The Inhibitory Potential of Fc Receptor Homolog 4 on Memory B Cells

• Published in: Proceedings of the National Academy of Sciences - PNAS Vol. 100; no. 23; pp. 13489 - 13494
• Main Authors: Götz R. A. Ehrhardt, Davis, Randall S., Hsu, Joyce T., Leu, Chuen-Miin, Ehrhardt, Annette, Cooper, Max D.
• Format: Journal Article
• Language: English
• Published: United States National Academy of Sciences 11.11.2003; National Acad Sciences
• Subjects: Amino Acid Motifs; Animals; Antibodies; B lymphocytes; B-Lymphocytes - immunology; B-Lymphocytes - metabolism; Biological Sciences; Calcium; Calcium - metabolism; Cell Line; Cell lines; Cell Membrane - metabolism; Cells; DNA Mutational Analysis; Fc receptors; Immunologic Memory; Immunology; Mice; Mutagenesis, Site-Directed; Mutation; Peptides; Peptides - chemistry; Phosphatases; Phosphorylation; Plasma cells; Protein Structure, Tertiary; Proteins; Receptors; Receptors, Cell Surface; Receptors, Fc - metabolism; Receptors, Fc - physiology; Recombinant Fusion Proteins - metabolism; Reverse Transcriptase Polymerase Chain Reaction; RNA, Messenger - metabolism; Signal Transduction; src Homology Domains; Time Factors; Transfection; Tyrosine - chemistry; Tyrosine - metabolism
• ISSN: 0027-8424; 1091-6490
• DOI: 10.1073/pnas.1935944100

Fc receptor homolog 4 (FcRH4) is a B cell-specific member of the recently identified family of FcRHs whose intracellular domain contains three potential immunoreceptor tyrosine-based inhibitory motifs (ITIMs). The signaling potential of this receptor, shown here to be preferentially expressed by memory B cells, was compared with the inhibitory receptor FcγRIIb in B cells expressing either WT FcγRIIb or chimeric proteins in which the intracellular domain of FcRH4 was fused to the transmembrane and extracellular domains of FcγRIIb. Coligation of the FcγRIIb/FcRH4 chimeric protein with the B cell receptor (BCR) led to tyrosine phosphorylation of the two membrane-distal tyrosines and profound inhibition of BCR-mediated calcium mobilization, whole cell tyrosine phosphorylation, and mitogen-activated protein (MAP)-kinase activation.
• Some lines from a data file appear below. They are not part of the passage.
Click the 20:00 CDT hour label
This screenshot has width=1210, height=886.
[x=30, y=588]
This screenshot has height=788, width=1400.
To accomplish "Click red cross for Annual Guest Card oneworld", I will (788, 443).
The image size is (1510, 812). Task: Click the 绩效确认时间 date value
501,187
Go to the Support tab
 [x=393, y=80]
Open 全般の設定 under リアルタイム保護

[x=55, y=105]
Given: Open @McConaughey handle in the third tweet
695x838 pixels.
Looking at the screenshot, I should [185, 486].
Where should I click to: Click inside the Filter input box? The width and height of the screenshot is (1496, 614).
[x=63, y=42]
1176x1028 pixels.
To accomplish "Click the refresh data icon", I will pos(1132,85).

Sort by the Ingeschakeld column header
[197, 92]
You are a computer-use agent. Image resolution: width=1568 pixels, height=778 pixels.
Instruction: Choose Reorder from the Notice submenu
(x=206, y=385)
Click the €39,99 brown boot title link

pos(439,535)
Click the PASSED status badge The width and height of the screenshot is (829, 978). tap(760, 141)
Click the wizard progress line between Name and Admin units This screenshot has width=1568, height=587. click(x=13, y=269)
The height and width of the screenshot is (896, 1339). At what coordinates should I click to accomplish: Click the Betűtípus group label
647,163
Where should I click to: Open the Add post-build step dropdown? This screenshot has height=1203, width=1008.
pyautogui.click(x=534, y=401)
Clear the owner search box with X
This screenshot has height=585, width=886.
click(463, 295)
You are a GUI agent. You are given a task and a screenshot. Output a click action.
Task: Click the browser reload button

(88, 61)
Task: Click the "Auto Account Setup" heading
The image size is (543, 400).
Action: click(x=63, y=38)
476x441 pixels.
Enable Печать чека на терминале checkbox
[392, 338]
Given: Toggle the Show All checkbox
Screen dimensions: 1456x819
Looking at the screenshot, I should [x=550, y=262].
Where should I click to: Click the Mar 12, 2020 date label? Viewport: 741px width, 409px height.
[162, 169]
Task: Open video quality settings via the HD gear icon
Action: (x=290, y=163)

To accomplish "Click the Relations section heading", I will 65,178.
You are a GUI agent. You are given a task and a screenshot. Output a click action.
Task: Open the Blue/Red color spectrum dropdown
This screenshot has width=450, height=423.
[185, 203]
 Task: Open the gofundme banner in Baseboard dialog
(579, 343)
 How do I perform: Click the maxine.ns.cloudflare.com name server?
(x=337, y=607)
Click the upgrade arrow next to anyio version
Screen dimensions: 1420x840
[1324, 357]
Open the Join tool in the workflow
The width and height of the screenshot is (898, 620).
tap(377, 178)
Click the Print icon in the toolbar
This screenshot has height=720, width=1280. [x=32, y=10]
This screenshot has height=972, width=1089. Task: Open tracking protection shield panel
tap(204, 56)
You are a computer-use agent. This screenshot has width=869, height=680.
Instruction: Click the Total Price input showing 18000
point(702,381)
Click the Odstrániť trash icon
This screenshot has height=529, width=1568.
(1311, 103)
Mutational analysis of the FcRH4 cytoplasmic region indicated that the two membrane-distal ITIMs are essential for this inhibitory potential. Phosphopeptides corresponding to these ITIMs could bind the Src homology 2 (SH2) domain-containing tyrosine phosphatases SHP-1 and SHP-2, which associated with the WT FcRH4 and with mutants having inhibitory capability. These findings indicate the potential for FcRH4 to abort B cell receptor signaling by recruiting SHP-1 and SHP-2 to its two membrane distal ITIMs.